Each account receives a composite suspicion score (0.0 = clean, 1.0 = likely fake) from four signals:

| Signal | Weight | Measurement |
|--------|--------|-------------|
| Account age | 35% | `< 2 days` → 1.00 · `< 7 days` → 0.90 · `< 30 days` → 0.55 · `< 90 days` → 0.20 · older → 0.00 |
| Profile completeness | 30% | Points for: no bio (+0.25), no location (+0.15), no company (+0.10), zero followers (+0.30), zero following (+0.10), bot-pattern username (+0.20) |
| Repository pattern | 25% | Zero repos → 0.90 · all repos are forks → 0.80 · >85% fork ratio → 0.55 |
| Activity history | 10% | Accounts >14 days old with zero repos + zero social graph → 0.80 (ghost accounts). Zero repos only → 0.60. All-forks + no social graph → 0.50 |

**Classification thresholds:**

| Score | Classification |
|-------|---------------|
| ≥ 0.75 | `likely_fake` |
| ≥ 0.45 | `suspicious` |
| < 0.45 | `clean` (not stored) |

### Campaign detection

A **campaign** is a group of ≥ 4 suspicious accounts that all engaged with the same repo within a 3-hour window. The algorithm uses union-find to build connected components; accounts that co-engaged within the window are merged, and any component above the minimum size is flagged as a coordinated campaign.

Campaign IDs are stable SHA-256 fingerprints of the sorted member set. The same campaign detected on consecutive days will have the same ID as long as membership is unchanged.

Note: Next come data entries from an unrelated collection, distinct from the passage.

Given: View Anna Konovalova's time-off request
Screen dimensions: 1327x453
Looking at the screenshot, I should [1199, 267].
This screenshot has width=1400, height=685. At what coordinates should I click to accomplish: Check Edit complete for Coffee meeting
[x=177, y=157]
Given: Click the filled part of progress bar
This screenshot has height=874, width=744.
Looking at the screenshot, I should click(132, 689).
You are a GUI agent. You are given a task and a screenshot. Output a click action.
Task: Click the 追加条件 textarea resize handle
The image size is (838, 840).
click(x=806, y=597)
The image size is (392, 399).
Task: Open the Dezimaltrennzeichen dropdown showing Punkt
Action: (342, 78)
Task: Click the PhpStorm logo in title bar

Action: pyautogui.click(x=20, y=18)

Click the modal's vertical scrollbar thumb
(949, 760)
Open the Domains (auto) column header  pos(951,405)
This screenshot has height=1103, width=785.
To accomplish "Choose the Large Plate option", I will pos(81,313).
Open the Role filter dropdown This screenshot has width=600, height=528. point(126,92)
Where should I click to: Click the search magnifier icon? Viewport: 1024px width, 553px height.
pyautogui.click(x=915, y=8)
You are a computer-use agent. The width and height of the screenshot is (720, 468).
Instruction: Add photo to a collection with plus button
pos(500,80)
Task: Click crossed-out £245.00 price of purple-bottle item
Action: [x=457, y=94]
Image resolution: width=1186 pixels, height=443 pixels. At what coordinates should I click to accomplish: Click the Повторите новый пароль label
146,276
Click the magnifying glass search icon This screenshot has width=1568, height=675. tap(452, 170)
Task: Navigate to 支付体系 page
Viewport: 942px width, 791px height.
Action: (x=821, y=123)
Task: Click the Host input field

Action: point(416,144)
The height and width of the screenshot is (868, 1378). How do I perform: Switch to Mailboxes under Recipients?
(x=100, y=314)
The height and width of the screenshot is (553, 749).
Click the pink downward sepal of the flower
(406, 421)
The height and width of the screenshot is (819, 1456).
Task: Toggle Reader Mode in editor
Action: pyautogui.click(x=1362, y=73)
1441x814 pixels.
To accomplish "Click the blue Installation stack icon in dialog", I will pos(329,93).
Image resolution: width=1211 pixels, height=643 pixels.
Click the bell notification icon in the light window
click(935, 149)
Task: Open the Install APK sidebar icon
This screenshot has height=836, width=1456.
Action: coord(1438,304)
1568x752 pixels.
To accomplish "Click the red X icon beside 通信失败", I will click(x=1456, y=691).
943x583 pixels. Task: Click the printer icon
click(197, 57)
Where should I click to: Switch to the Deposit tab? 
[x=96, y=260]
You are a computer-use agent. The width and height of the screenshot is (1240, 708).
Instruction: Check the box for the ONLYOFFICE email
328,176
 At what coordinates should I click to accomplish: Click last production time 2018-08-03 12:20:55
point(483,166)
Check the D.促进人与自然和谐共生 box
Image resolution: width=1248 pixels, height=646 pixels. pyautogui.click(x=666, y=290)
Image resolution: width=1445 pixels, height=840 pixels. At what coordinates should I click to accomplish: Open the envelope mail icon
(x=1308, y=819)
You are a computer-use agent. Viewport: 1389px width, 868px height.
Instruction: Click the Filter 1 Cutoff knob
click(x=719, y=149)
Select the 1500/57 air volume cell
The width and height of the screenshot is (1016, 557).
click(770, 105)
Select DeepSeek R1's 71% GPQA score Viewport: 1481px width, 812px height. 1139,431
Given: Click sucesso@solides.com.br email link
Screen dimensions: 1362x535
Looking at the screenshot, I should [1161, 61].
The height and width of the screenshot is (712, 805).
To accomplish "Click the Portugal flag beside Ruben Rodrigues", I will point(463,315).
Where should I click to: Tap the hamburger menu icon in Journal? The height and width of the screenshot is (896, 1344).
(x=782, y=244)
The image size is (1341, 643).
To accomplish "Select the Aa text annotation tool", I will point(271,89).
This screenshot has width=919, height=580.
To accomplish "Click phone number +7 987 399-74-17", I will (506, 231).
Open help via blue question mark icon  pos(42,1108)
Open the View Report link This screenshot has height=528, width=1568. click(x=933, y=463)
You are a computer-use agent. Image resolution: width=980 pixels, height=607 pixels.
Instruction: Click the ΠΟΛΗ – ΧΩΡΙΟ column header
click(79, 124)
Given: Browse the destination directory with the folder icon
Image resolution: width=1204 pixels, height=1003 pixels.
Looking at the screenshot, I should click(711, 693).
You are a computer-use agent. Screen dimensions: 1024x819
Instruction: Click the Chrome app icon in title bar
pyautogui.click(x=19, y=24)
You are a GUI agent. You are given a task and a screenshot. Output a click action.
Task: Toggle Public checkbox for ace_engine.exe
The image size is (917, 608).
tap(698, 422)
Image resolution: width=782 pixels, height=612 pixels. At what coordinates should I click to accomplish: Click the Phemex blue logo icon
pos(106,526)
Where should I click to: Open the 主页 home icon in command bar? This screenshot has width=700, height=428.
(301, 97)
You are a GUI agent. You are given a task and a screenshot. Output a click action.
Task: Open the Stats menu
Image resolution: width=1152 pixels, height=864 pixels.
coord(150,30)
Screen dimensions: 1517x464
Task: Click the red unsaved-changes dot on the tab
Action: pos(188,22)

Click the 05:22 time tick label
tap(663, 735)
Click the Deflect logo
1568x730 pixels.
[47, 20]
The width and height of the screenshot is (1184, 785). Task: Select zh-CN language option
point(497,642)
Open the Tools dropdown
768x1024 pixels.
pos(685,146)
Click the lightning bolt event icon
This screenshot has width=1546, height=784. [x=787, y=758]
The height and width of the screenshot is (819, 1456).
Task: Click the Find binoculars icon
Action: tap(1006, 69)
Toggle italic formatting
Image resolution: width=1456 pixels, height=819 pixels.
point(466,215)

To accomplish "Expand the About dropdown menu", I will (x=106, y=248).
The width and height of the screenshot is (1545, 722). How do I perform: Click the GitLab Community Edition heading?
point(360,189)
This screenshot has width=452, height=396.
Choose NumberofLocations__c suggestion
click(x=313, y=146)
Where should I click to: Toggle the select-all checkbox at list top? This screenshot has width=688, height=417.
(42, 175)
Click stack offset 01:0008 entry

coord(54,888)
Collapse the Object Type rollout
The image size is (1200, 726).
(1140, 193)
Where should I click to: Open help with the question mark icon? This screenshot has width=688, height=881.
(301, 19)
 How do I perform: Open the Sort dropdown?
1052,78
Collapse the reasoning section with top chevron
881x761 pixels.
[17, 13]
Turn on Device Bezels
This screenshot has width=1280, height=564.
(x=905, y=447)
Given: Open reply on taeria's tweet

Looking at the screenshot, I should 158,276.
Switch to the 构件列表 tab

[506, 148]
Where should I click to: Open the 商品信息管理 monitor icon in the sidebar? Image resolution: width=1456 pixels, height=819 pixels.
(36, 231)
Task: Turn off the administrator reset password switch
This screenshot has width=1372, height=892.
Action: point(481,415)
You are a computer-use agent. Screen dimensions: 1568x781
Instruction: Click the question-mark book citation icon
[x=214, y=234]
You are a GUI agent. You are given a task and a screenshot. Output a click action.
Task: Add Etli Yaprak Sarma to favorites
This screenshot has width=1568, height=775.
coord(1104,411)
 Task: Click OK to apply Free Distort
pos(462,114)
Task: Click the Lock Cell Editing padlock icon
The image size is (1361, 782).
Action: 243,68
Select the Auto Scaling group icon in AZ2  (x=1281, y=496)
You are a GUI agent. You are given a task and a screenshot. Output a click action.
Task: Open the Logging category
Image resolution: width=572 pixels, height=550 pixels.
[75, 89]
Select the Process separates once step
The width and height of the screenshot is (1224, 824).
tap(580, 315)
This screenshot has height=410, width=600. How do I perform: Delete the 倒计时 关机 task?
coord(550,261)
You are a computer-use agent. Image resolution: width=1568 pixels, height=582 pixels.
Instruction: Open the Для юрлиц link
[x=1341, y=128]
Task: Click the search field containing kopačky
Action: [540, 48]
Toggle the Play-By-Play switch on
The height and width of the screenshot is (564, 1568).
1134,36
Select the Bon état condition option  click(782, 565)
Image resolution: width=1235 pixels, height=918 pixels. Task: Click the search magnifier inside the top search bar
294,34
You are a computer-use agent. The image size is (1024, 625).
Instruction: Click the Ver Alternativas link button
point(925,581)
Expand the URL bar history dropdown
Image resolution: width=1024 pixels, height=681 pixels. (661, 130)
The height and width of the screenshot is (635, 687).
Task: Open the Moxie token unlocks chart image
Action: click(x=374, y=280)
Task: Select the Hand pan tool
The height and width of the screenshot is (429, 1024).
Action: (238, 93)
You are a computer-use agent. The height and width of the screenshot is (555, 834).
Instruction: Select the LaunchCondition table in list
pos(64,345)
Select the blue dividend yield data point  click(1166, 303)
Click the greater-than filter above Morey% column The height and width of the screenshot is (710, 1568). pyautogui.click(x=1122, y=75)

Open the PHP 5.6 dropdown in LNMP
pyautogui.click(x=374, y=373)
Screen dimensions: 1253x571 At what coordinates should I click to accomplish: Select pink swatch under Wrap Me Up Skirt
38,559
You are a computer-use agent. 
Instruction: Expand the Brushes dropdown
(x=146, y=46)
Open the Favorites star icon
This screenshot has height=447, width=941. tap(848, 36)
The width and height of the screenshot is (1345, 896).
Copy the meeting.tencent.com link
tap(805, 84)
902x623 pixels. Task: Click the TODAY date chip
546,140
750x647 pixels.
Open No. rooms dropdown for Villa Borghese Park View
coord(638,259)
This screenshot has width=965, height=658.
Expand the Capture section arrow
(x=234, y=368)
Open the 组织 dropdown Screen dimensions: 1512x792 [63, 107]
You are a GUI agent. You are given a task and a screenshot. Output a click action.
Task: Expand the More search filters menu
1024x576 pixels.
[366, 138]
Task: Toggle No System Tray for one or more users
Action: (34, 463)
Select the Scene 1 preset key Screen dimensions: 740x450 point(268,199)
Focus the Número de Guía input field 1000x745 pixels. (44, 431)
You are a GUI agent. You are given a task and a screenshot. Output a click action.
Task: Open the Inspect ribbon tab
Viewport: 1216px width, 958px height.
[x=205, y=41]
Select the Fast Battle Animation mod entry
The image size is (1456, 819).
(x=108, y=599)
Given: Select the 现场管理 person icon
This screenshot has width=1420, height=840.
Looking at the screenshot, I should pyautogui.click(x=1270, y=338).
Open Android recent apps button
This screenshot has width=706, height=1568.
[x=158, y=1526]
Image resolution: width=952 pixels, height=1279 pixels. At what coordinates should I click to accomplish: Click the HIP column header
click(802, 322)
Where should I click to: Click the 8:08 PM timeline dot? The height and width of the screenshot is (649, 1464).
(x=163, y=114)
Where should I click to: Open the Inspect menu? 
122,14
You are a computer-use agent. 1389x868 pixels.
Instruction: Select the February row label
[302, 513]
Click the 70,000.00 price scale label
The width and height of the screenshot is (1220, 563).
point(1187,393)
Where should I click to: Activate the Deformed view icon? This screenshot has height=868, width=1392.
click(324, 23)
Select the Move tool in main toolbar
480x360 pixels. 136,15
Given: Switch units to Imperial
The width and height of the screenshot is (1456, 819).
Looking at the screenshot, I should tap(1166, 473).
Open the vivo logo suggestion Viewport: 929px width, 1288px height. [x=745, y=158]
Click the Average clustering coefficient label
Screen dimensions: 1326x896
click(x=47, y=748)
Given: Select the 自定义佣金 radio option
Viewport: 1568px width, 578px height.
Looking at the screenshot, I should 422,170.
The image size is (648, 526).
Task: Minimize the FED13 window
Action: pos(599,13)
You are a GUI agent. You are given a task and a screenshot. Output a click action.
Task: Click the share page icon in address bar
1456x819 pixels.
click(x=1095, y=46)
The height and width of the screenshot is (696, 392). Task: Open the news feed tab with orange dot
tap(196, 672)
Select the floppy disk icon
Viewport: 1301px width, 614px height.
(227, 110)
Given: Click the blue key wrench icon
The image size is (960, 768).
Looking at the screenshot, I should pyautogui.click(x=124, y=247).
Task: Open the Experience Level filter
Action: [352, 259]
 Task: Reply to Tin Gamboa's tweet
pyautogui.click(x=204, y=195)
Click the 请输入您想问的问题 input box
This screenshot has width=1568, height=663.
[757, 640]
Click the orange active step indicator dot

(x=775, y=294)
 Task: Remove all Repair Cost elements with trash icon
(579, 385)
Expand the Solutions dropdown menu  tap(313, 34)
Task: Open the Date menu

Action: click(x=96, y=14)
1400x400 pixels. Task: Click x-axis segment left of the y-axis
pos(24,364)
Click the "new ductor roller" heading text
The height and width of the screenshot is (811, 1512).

**Why campaigns are the real signal:** Individual scores have meaningful false positive rates. A new developer with a sparse profile can score 0.80 alone. Forty accounts all scoring 0.75+, created within the same week, all starring the same repo within 90 minutes, is not a coincidence. The campaign signal is where the data becomes actionable: the difference between a suspicious data point and evidence of a coordinated operation.

---

## Data format

All findings are committed to [`data/suspects.jsonl`](data/suspects.jsonl) and [`data/repos.jsonl`](data/repos.jsonl), one JSON record per line, append-only. The GitHub Actions job summary (visible in the Actions UI after each run) provides a formatted per-scan report.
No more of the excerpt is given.